People are not defined by one identity, but a myriad of identities and characteristics. Everyone is intersectional. However, the ability to define oneself’s primary identity, or preferred lack of, is up to that person and not others.
Oppression takes many forms, including prejudice, discrimination, marginalization, powerlessness, exploitation, violence, and cultural imperialism.
There is no hierarchy of oppression. Oppression is oppression. Underrepresented and marginalized groups should not compete for the “most heavily oppressed prize.”
Many community agreements often include a statement such as, “assume positive intent.” However, this statement often places the burden of assumption of positive intent on people who have experienced historical and systemic harm, rather than requiring accountability of the person who may be perpetuating harm.
A better agreement would include acknowledging the difference between intent and impact, and encouraging accountability.

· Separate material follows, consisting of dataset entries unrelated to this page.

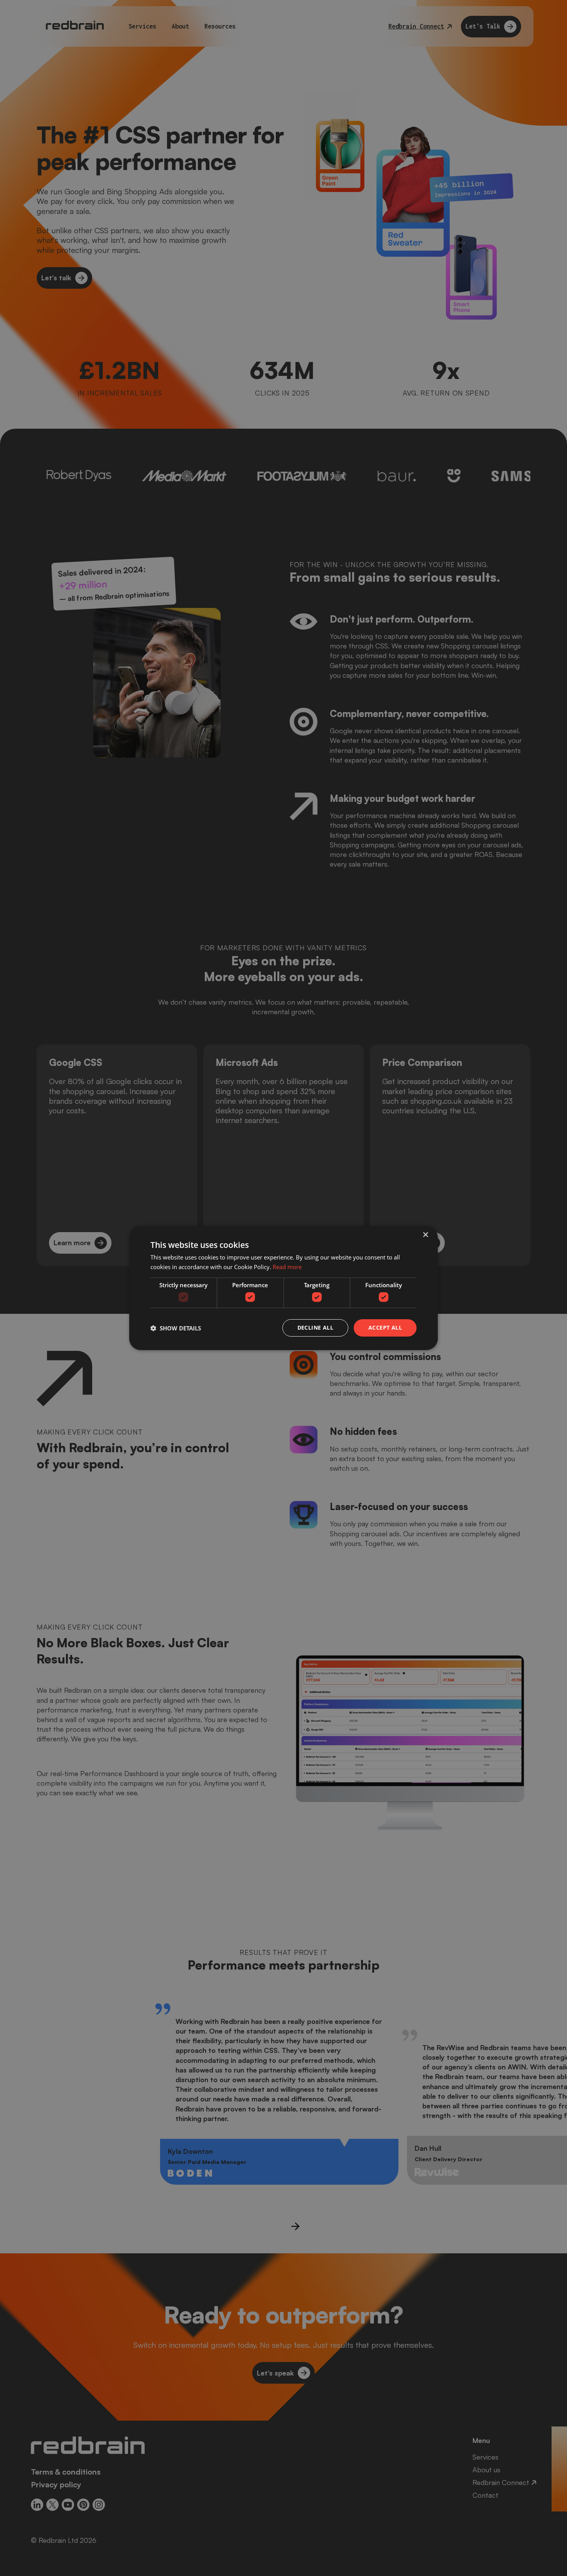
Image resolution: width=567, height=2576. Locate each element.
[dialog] (283, 1288)
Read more (287, 1267)
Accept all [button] (385, 1327)
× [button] (425, 1235)
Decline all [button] (315, 1327)
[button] (175, 1328)
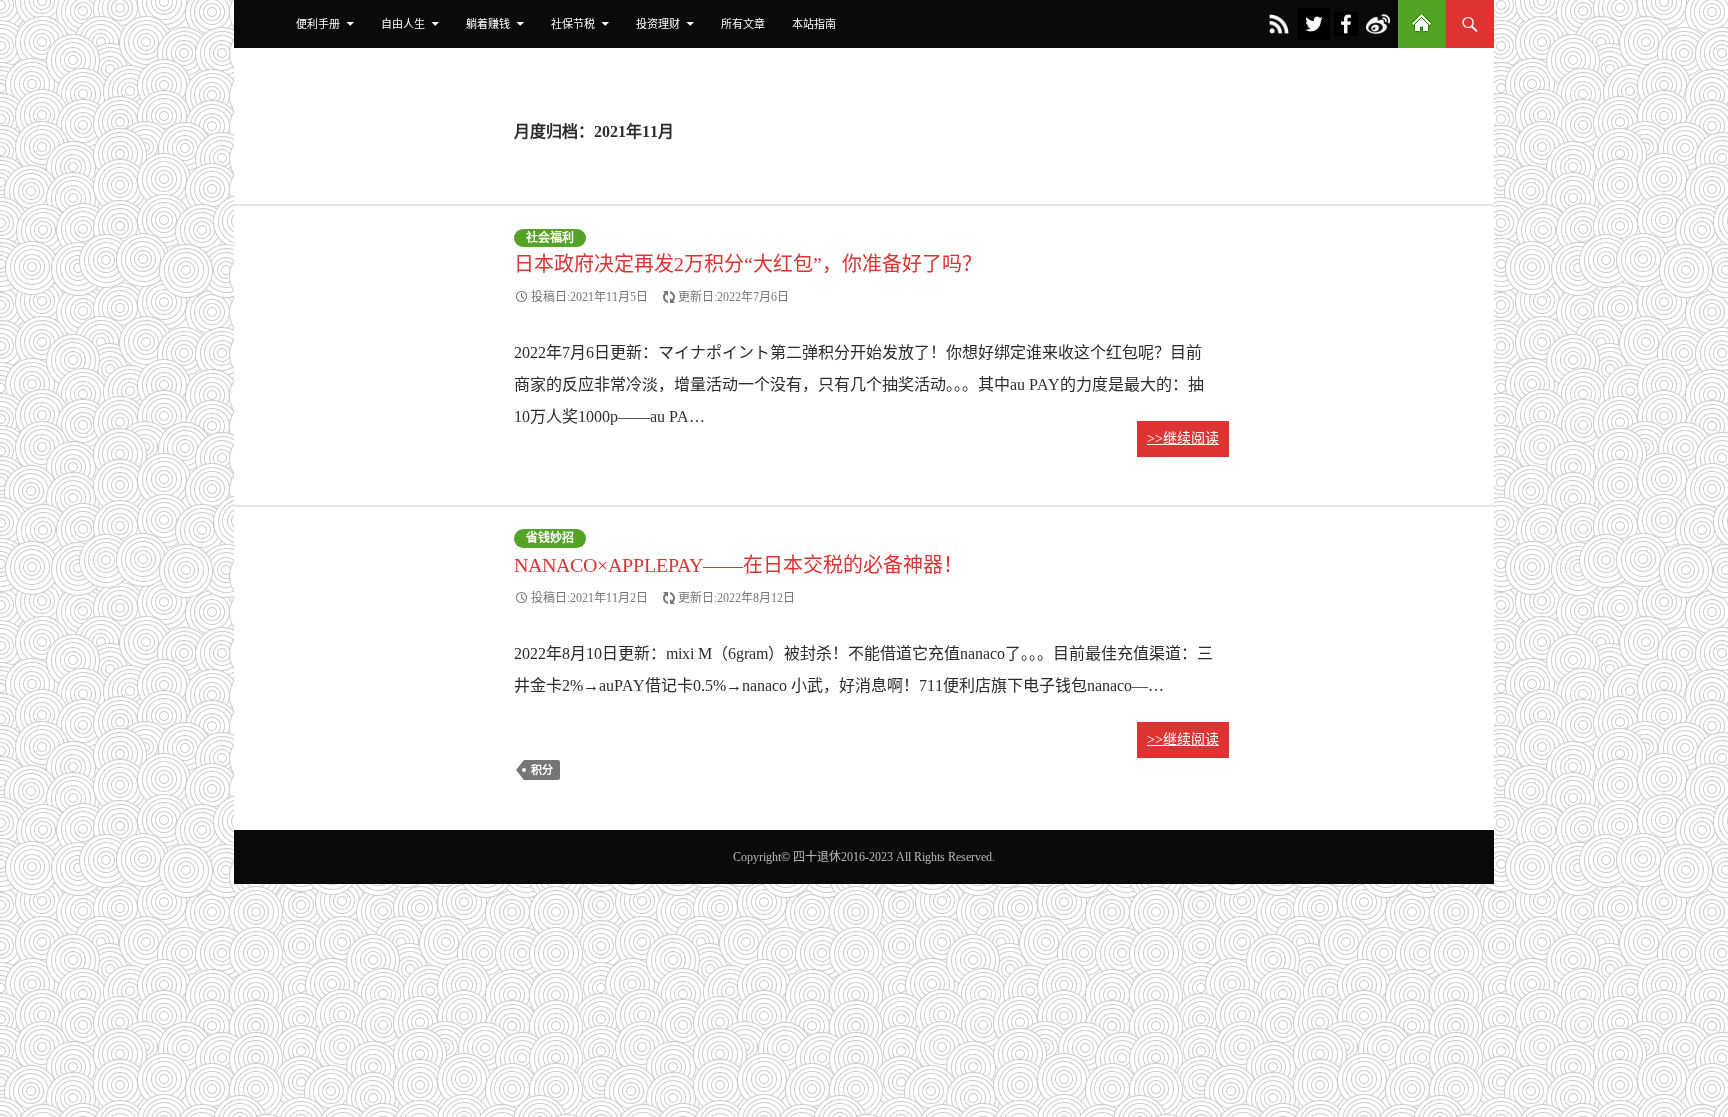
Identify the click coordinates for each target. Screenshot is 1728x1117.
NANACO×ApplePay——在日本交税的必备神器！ (738, 565)
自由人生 (403, 24)
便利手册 (318, 24)
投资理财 (658, 24)
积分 (542, 770)
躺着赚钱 (488, 24)
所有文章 (743, 24)
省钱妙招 (550, 539)
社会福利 (550, 238)
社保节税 (573, 24)
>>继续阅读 (1183, 438)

Michigan Local Food Council Network (MLFCN) Community Agreements
We acknowledge that perfectionism and fear are characteristics of white supremacy culture and often get in the way of taking risks together and making mistakes that lead to valuable learning and transformation. We agree to be courageous in this space for our collective learning and relationship building. That includes bringing up uncomfortable topics, sharing when harm occurs, and attending to that harm, even when we’re not sure how.
We acknowledge that often when harm is done, it is unintentional. While we want to operate under the understanding that everyone in our network has good intentions, we also want to tend to the impact of harm no matter the intentions.
We understand that white supremacy culture has conditioned us to fear open conflict and to think of it as a negative thing. We know that conflict can be generative and want to embrace that in the network so that we may learn from new perspectives and challenge our ways of thinking so our work can be most effective.
To make space for these kinds of conversations, we agree to value our people alongside the agenda. If we need to adjust our agenda on the fly due to emergent needs, we will name this in the group and make space for that which best serves the group’s growth and learning. We encourage all participants to express their needs – to the group or via private chat to facilitators – and facilitators will focus on tending to the needs of the group.